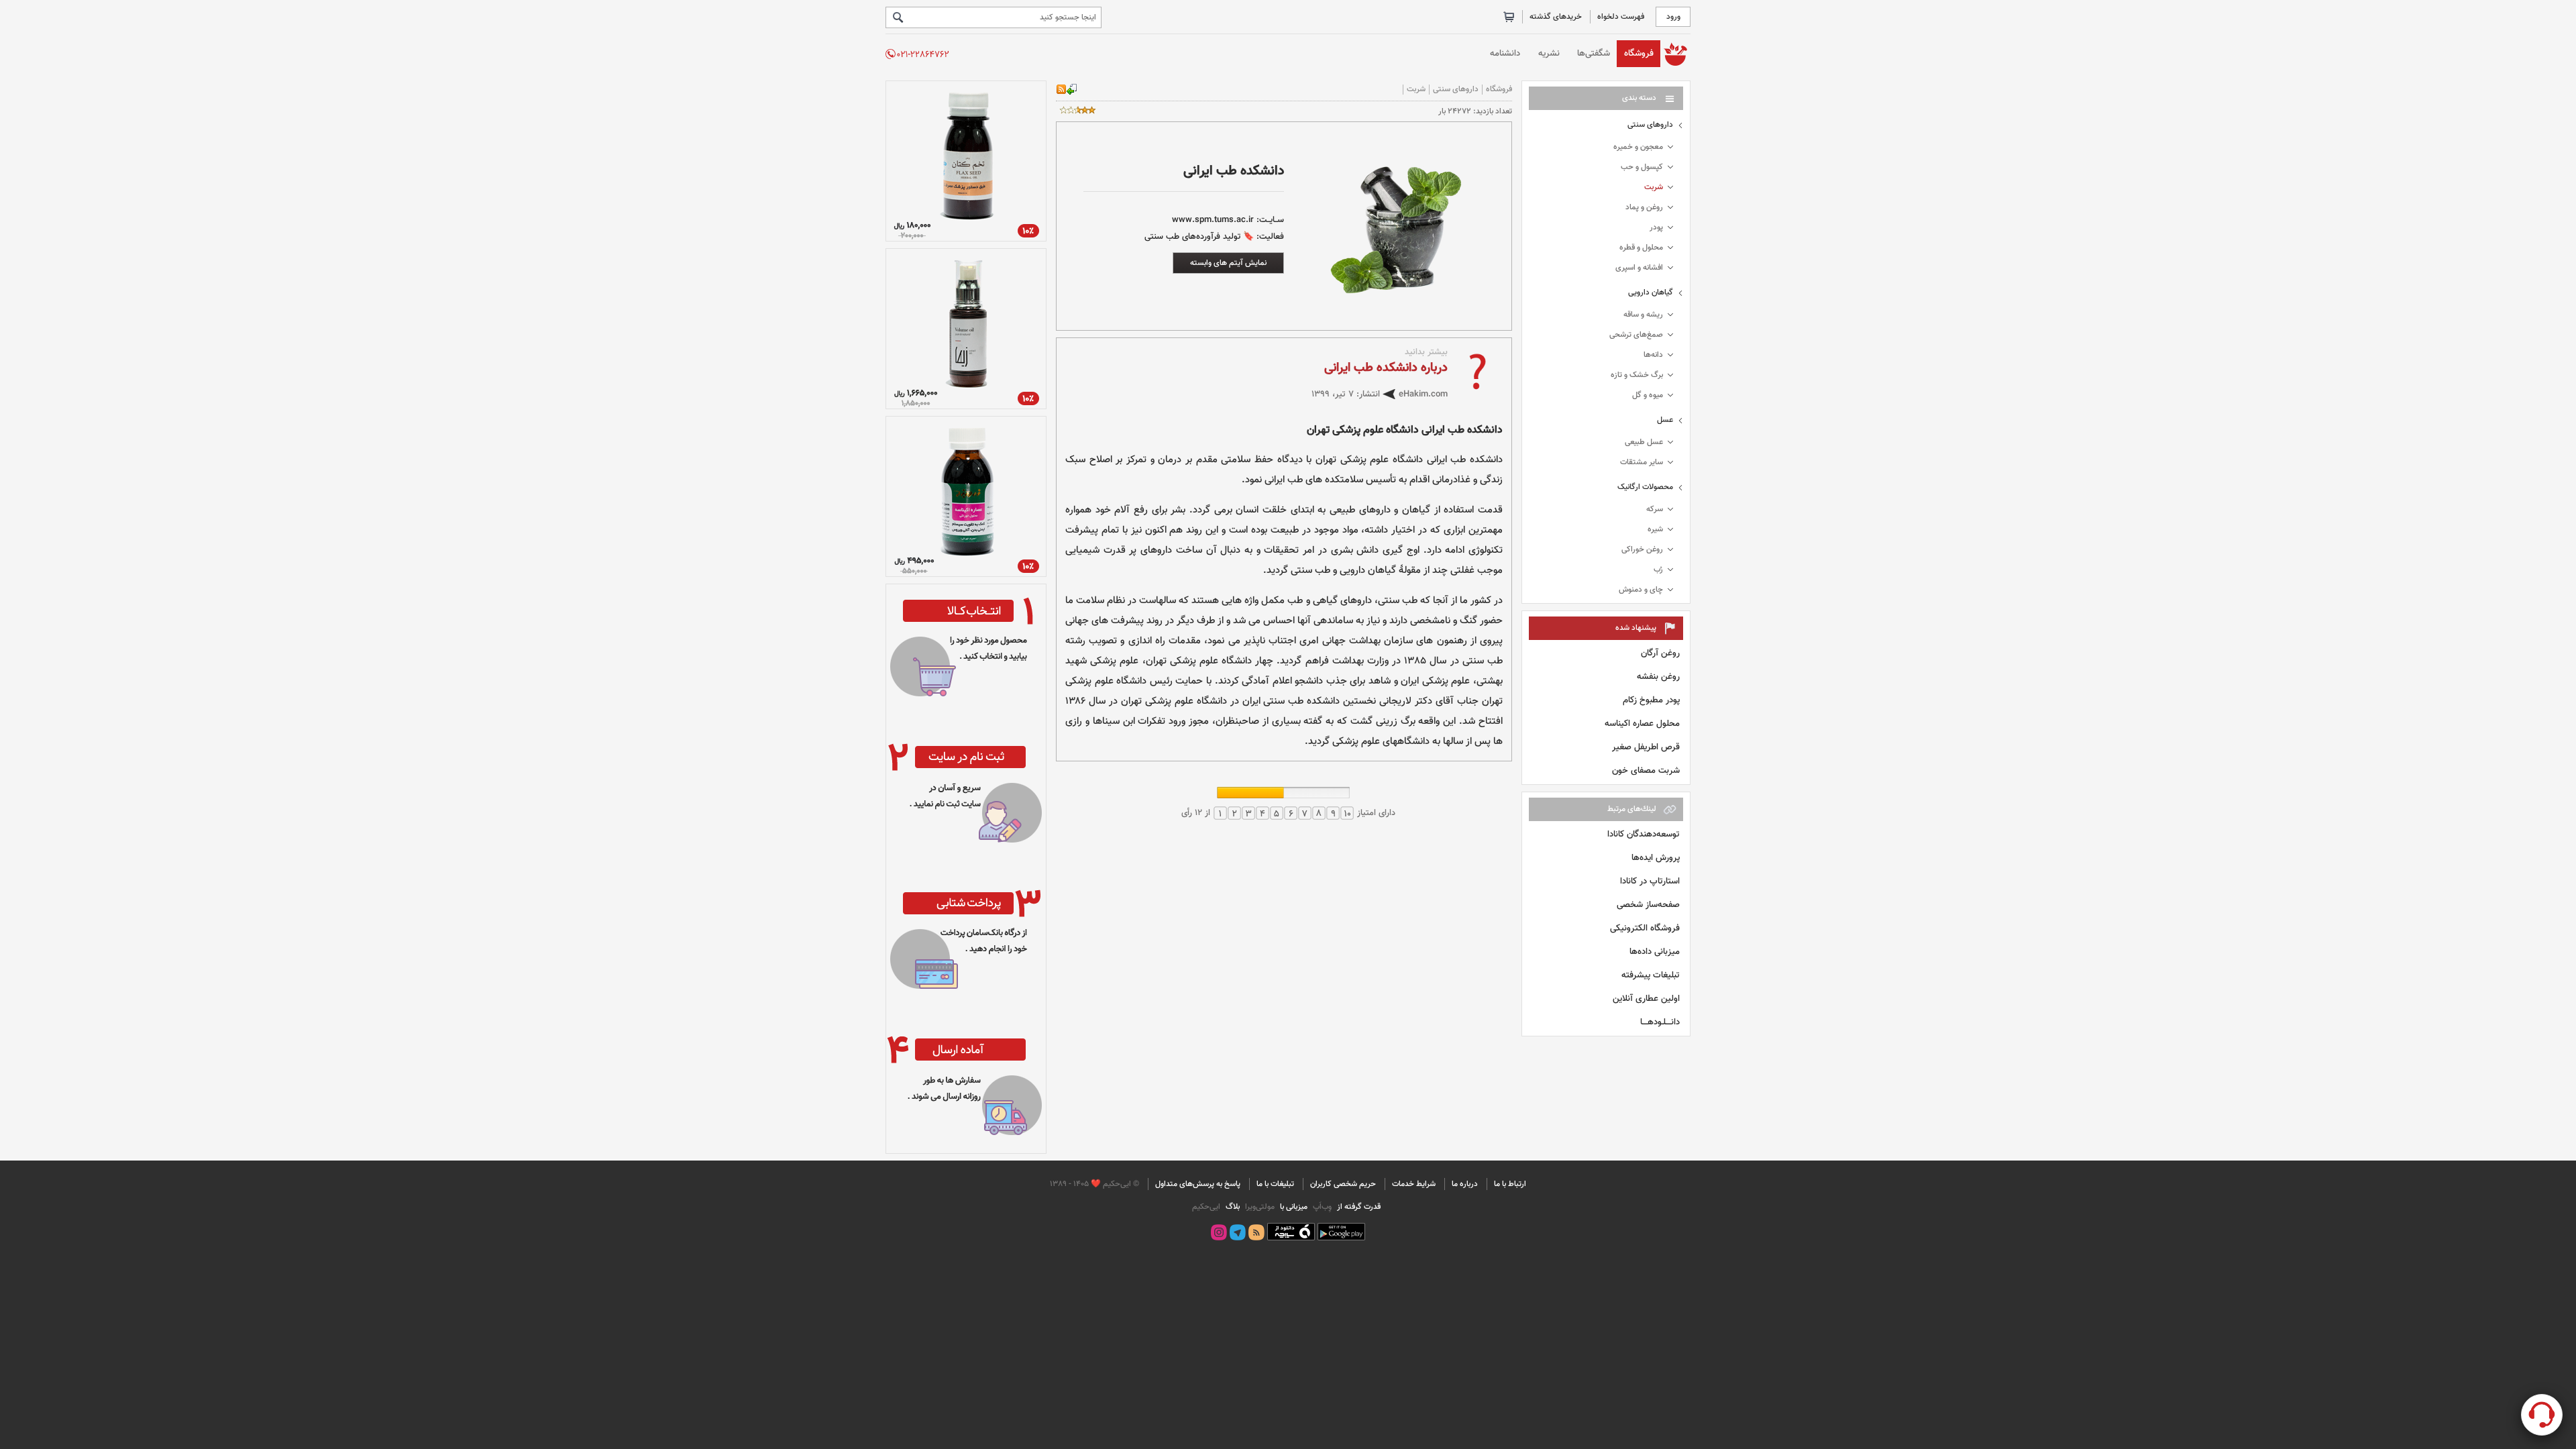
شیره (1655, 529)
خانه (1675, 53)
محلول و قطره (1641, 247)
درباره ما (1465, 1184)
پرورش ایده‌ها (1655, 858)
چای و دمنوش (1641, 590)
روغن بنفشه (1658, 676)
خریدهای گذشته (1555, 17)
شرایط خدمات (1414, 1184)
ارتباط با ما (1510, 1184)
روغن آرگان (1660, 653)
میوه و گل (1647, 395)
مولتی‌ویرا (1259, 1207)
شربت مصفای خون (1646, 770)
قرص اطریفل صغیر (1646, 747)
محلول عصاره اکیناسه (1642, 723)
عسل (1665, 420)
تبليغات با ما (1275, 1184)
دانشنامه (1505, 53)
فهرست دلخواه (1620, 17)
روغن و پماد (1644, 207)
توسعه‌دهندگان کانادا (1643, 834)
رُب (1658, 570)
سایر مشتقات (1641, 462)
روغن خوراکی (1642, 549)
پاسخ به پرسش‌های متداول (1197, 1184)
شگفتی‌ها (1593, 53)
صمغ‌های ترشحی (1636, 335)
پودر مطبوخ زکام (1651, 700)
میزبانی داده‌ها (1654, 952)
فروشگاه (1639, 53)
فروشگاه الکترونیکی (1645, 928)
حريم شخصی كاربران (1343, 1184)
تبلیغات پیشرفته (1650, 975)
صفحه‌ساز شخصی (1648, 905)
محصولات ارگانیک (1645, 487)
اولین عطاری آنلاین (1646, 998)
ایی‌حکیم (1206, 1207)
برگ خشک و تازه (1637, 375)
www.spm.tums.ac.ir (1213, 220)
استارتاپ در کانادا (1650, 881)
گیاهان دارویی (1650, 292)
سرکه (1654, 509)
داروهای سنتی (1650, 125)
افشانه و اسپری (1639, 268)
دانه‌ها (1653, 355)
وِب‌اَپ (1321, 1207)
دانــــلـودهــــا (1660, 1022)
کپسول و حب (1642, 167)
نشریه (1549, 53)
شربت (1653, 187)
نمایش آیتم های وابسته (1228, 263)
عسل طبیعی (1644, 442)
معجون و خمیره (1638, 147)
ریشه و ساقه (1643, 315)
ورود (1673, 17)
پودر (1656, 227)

## Work instruction
Could you output exactly the lines from the one containing "داروهای سنتی (1650, 125)" to the end of the entries above, both included, and no others?

## Answer section
داروهای سنتی (1650, 125)
افشانه و اسپری (1639, 268)
دانه‌ها (1653, 355)
وِب‌اَپ (1321, 1207)
دانــــلـودهــــا (1660, 1022)
کپسول و حب (1642, 167)
نشریه (1549, 53)
شربت (1653, 187)
نمایش آیتم های وابسته (1228, 263)
عسل طبیعی (1644, 442)
معجون و خمیره (1638, 147)
ریشه و ساقه (1643, 315)
ورود (1673, 17)
پودر (1656, 227)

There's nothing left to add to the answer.